By about 1845, a Jewish community had risen anew at Vlissingen and was granted independent status from the larger Jewish community at Middelburg. Until 1861, the Jews of Vlissingen held religious services at a locale in the Rioolstraat and, for a number of years thereafter, at another locale in the Beursstraat. A subsidy from the national government of the Netherlands enabled the Vlissingen community to commence construction of a new synagogue at a site on the Peperdijk in 1867. That synagogue was consecrated in 1868 and remained in use until 1920.

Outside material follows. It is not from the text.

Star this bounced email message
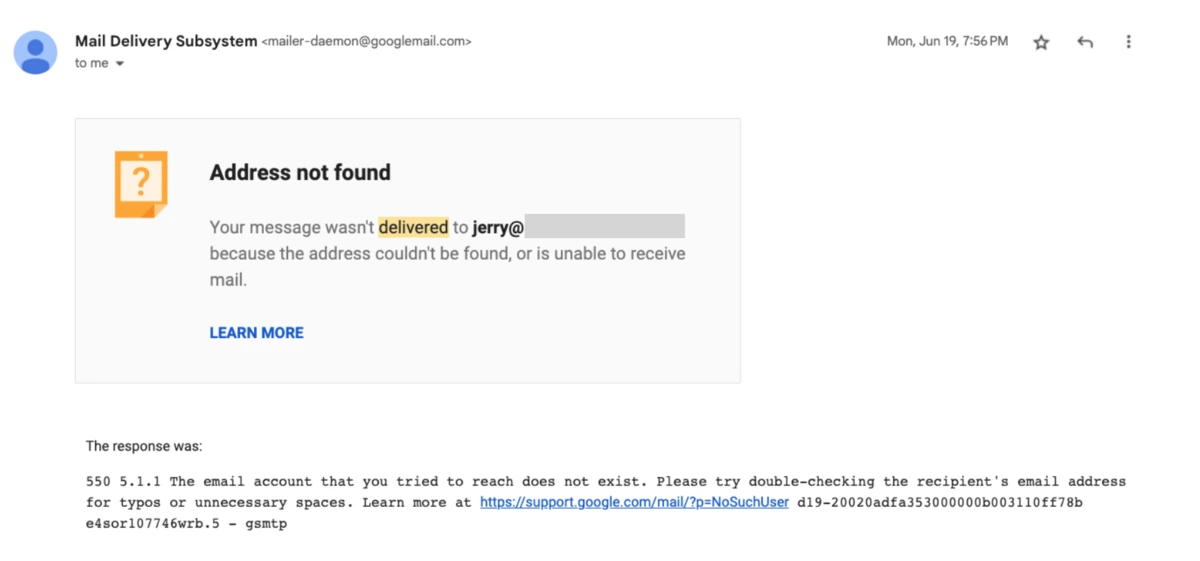The image size is (1200, 561). tap(1041, 42)
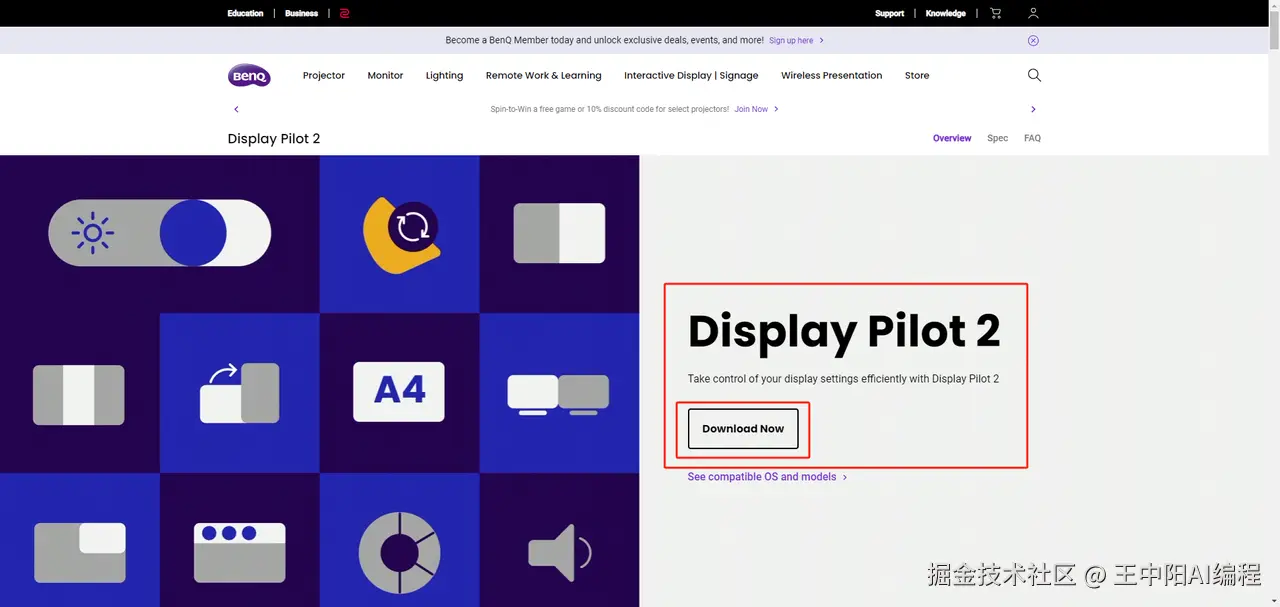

In 1870, the Vlissingen community purchased ground for a Jewish cemetery on the Julianalaan near the Leeuwentrap. In the same year, a portion of the Vredehof cemetery on the Koudekerkseweg was also inaugurated as a Jewish cemetery.
At the outset of the 20th century, the Jewish community at Vlissingen was governed by a board and council and also maintained a separate board for the distribution of aid to the poor. Voluntary organizations included a burial society, a society for the upkeep of the interior of the synagogue, and a society for aiding the needy. As a century progressed, the community shrunk in size as many local Jews joined the general trend and migrated to the country's larger and industrialized cities.
Nevertheless, a new synagogue was inaugurated on the Gravenstraat in 1921. In the years that followed, however, the community used their new synagogue only on holidays.
The synagogue was plundered by German occupation forces in 1940. By that time, however, the synagogue's Torah scrolls and other ceremonial objects had already been taken to Amsterdam. The Jews of Vlissingen were forcibly moved to Amsterdam in March of 1942. From Amsterdam, they were deported and ultimately murdered in Nazi death camps. Only two of the Jews of Vlissingen survived the war in hiding.
Jewish life was not re-established in Vlissingen after the war. The synagogue, which had been heavily damaged during an Allied bombardment in 1944, was razed in 1945. In 1948, Vlissingen was placed within the jurisdiction of the Jewish community at Middelburg.
A memorial dedicated to the Jews of the province of Zeeland murdered during the war was unveiled in the Jewish cemetery on the Vredenhoflaan in 1954. The local authorities cleaned up the cemetery in 2004 as part of the preparations for its reopening. The house for the ritual preparation of the dead at the cemetery was restored in the same year; as part of the restoration, the building was refitted with its original decorative tiles. Today, all Jews residing in the province of Zeeland comprise a single community, the NIK Zeeland.